Punters on the River Cam
Modern day River Cam.

Nestled next to the River Cam, the Cambridge University of medieval England was a completely different institution than today. In its earliest days, the University had no private premises; it used community churches such as Great St. Mary’s and St. Benedict’s as sites for public ceremonies. Lodgings were located on private property, where students were frequently pushed out by landlords or abandoned.

During the late fourteenth century, the University was endowed with property and began construction on a group of buildings called the “Schools,” surviving today as the “Old Schools.” The first School to be finished was the Divinity School, where lectures on religious instruction were held. The Divinity School also housed the University’s chapel, library, and treasury. 

In the thirteenth century, most surrounding private land was acquired by the University, allowing new institutions called “Colleges” to be established. These Colleges were originally only allowed to be for the use of Law or Divinity students. Eventually, the Colleges opened their doors to undergraduates of different areas of study.

The earliest College was St. Peter’s (or Peterhouse), founded in 1284. In the following one hundred years, the Colleges of Michaelhouse, Clare, Pembroke, Gonville Hall, Trinity Hall, Corpus Christi, King’s, Queen’s, and St. Catharine’s were built. The Colleges began to dominate the culture of the University and a number of scholars were attracted to its culture, including Erasmus of Rotterdam. His innovations helped steer the University away from pure theological study to a more philosophically speculative course of education.

Aerial view circa fourteenth century of Cambridge University
Aerial view of Cambridge lands, circa 1690.
Illustration of the Corpus Christi College
Corpus Christi College

Following the English Reformation, Cambridge was a hotbed of religious controversy. Its Colleges each had their own culture and religious leanings; there were Catholic/Protestant tensions, as well as Protestant schisms. 

William Perkins engraving
William Perkins (1558-1602)

Cambridge was home to controversial public figures, including William Perkins, an extreme Calvinist preacher who earned his Bachelor’s in 1581, and was elected a fellow of Christ’s College in 1584. He was famous for his Puritanical sermons, and his success at the University stoked anti-Calvinist sentiment across the country.

This site’s central figure, Christopher Marlowe, attended Cambridge on a “poor boy’s” scholarship, entering Corpus Christi College in December 1580. Although Marlowe’s personal religious views remain ambiguous, no doubt he was exposed to much of the religious debate at the University. Marlowe earned his Bachelor’s in 1584, and after a leave of absence submitted his application for his graduate degree in 1587. It is unclear what Marlowe was up to during his leave of absence, but there is speculation he worked as a Spy for the Queen’s Privy Council in France during these years.

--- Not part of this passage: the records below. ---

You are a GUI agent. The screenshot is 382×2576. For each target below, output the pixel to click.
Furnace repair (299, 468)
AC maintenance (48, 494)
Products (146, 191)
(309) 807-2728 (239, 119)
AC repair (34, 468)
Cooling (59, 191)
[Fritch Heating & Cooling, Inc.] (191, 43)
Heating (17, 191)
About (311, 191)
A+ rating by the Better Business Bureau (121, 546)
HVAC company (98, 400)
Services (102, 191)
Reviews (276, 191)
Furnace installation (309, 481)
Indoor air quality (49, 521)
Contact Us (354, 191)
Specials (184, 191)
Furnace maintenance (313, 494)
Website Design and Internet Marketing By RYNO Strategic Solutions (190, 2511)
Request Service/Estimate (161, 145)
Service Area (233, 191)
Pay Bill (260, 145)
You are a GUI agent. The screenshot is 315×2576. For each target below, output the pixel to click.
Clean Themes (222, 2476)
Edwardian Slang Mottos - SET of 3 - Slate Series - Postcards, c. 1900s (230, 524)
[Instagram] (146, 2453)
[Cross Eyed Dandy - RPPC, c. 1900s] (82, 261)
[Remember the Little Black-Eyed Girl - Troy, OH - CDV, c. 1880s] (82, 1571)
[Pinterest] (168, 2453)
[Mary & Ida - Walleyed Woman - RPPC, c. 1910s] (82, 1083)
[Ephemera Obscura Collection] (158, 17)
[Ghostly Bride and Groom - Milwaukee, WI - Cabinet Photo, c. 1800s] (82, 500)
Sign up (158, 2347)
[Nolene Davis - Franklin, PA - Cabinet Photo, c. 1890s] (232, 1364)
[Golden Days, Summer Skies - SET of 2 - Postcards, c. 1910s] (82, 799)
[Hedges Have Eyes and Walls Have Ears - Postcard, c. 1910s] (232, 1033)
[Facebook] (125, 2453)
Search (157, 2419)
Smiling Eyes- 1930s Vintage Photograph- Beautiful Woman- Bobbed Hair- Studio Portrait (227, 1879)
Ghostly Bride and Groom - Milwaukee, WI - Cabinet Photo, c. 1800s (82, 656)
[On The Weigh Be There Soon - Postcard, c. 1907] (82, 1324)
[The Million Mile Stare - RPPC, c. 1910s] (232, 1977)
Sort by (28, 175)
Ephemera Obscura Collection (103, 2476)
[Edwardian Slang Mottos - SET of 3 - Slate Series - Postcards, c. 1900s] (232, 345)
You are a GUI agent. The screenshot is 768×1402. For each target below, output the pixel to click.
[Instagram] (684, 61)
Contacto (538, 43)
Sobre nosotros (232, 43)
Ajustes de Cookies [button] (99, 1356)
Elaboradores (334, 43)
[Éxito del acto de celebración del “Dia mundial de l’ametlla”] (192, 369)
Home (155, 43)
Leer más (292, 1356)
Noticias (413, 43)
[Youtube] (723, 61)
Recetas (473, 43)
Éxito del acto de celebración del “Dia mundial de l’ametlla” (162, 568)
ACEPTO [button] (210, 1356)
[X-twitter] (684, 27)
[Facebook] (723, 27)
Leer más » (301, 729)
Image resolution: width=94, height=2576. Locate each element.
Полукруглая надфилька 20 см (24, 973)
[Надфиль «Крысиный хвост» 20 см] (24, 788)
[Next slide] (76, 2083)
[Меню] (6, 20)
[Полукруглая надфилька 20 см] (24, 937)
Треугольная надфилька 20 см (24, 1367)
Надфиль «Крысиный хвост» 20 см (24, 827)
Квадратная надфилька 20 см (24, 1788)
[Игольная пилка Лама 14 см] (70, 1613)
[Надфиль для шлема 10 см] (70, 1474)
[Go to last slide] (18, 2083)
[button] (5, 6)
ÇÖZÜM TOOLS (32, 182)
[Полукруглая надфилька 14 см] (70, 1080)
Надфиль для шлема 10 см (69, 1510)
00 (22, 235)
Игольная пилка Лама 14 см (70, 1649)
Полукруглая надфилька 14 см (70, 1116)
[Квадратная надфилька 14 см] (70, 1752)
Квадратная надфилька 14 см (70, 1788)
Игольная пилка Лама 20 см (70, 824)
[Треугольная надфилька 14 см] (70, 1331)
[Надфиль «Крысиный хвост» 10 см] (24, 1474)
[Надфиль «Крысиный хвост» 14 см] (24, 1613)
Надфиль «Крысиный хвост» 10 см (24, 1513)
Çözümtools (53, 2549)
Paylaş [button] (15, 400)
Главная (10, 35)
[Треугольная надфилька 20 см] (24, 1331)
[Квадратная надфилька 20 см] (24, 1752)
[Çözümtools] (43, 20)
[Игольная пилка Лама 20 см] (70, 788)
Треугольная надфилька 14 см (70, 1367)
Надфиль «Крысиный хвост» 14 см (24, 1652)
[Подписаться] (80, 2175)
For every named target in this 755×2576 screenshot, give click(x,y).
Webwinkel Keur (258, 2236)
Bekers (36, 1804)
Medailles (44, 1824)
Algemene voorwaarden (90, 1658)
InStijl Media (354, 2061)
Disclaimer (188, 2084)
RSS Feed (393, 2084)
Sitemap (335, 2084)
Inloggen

University of Douai illustration
University of Douai

Marlowe returned to Cambridge but he was not received warmly. He was charged by his College on counts of disorderly conduct, and more seriously on charges grounded in suspicions that he left “Cambridge for the University of Douai for good.” The University of Douai was a Catholic institution and the center of many plots against Queen Elizabeth. Marlowe presented a letter of amnesty from the Privy Council, and the University grudgingly obliged him with a graduate degree.

Today the University of Cambridge is home to 31 colleges yet retains its medieval feel in the architecture of the old colleges and parts of the town.